The idea of the training program is to kindle interest into opportunity for First Nations’ residents who might not otherwise have the chance to find their way into a skilled trade.

Jeff Berube, CMR’s business development manager, says the pool of workers comes from Indigenous communities where the company — based in Penhold, some 170 kilometres south of Edmonton – finds contract work.

“What (Rivard) wanted to do was create better futures for Aboriginal communities,” he says.

“We figure out what communities are close by when we do a project and then we invite Indigenous people to come and live at our shop for a couple months for this program. The idea is to spur interest into skilled trades.”

Candidates are then given free lodging at a refurbished former Second World War-era Royal Canadian Air Force Base, in a barracks that up until 2014 served as a training facility for Air Cadets, where they not only learn many aspects of the fabrication trade – welding, pipe fitting – but critical life skills like opening bank accounts, booking doctor’s appointments and grocery shopping.

“The idea is on field jobs there might have been some basic general labour jobs, but nothing that was meaningful for people, nothing you’d want to make a career out of,” Berube says, noting participants are also paid a fair wage while they learn.
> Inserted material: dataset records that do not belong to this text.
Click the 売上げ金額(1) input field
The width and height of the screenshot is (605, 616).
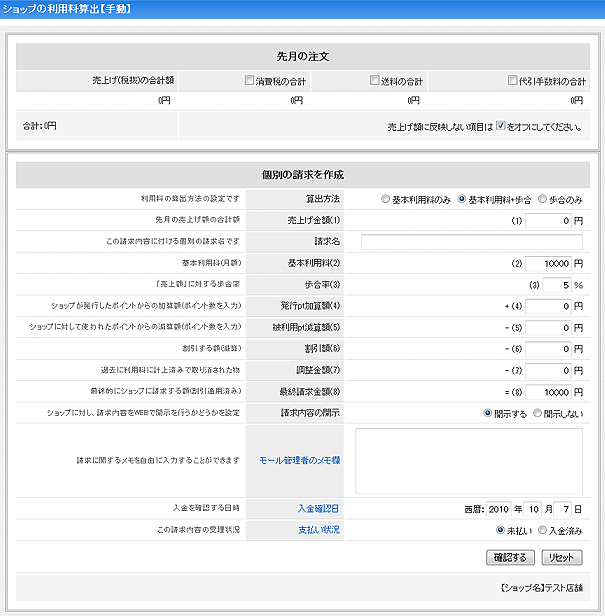548,220
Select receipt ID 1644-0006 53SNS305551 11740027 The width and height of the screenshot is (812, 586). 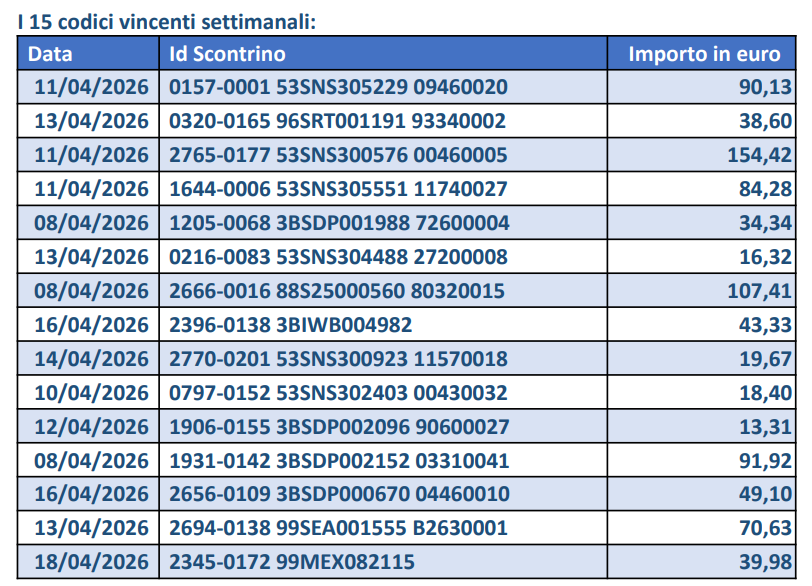point(339,189)
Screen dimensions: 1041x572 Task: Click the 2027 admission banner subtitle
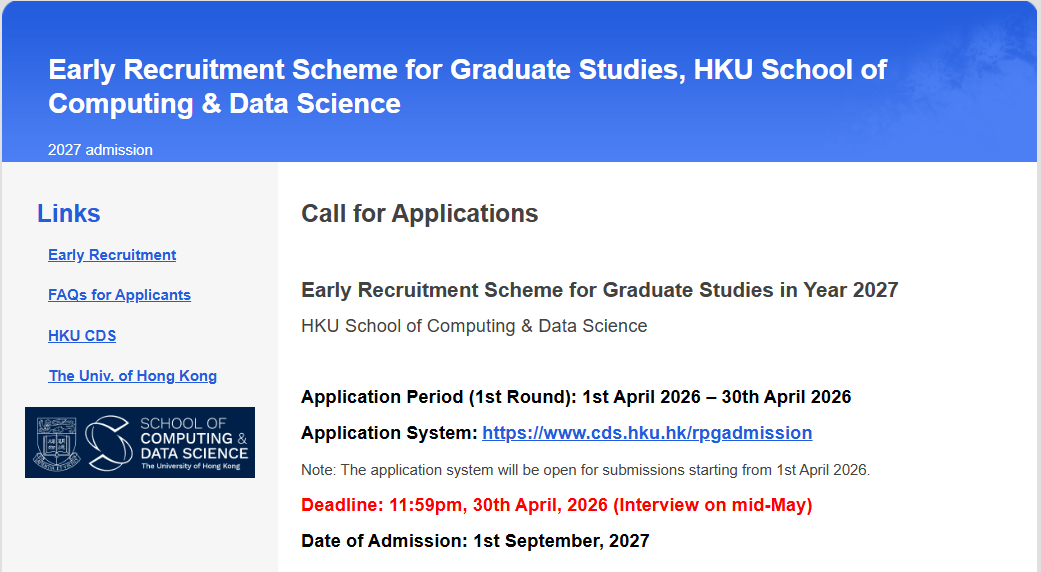100,150
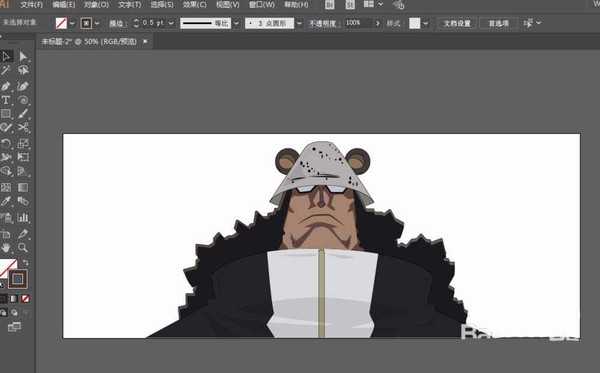
Task: Pick the Scissors tool
Action: pyautogui.click(x=23, y=127)
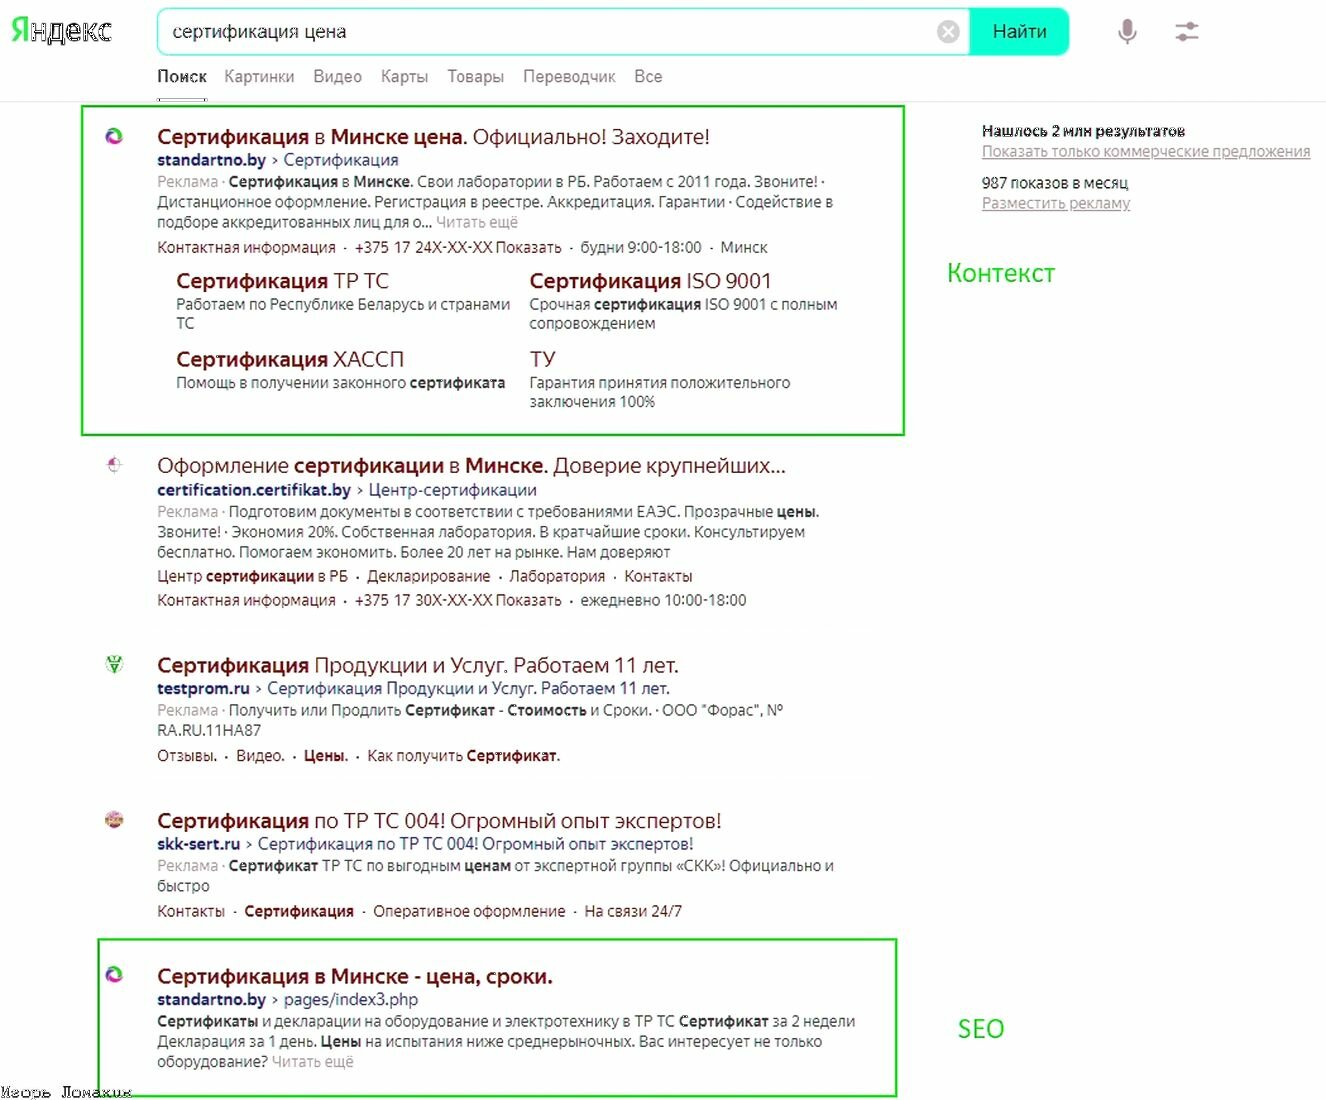Click the skk-sert.ru result favicon
This screenshot has width=1326, height=1100.
tap(113, 819)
“(Rivard) set out to change that, and try to interest people in the skilled trades, which once they’re journeymen they can go back to their communities, and whether there’s work close to their community or not, they’re able to work all over western Canada.”

Quality control inspector Ram Lakshmanan checks pipe at CMR Fabricators' facility in Penhold, Alberta. Photograph for Canadian Energy Centre

In 2020, the first full year of the program, eight Indigenous workers went through – two of them women – and from that group, three have signed up for first-year welding apprenticeships and another is pursuing an apprenticeship in pipefitting.

Participants hail from a range of First Nations stretching from B.C. to Saskatchewan, including the Ermineskin Cree Nation, Samson Cree Nation, Louis Bull First Nation, Montana First Nation, Sturgeon Lake First Nation, and the Beaver First Nation, by way of B.C.’s Blueberry River First Nation.

This year, the Totem program is looking to bring on a dozen candidates with the hope of sending another group of Indigenous workers grounded in CMR’s training into the world that are ready to pursue always in-demand skilled trades.

According to Rivard, the early success of the program has been an eye opener for some of the bigger players in the industry who are keen to see more Indigenous participation in their supply chains to help meet their commitments to environmental, social and governance standards.

“We’re hoping some other companies catch on to it,” says Rivard, noting he’d like to see the Totem program become a catalyst for growing Indigenous participation on major projects across Canada.

“I think there’s a lot of untapped skill out there. What I would love to see is a good mid-sized project with 100 per cent Indigenous participation.”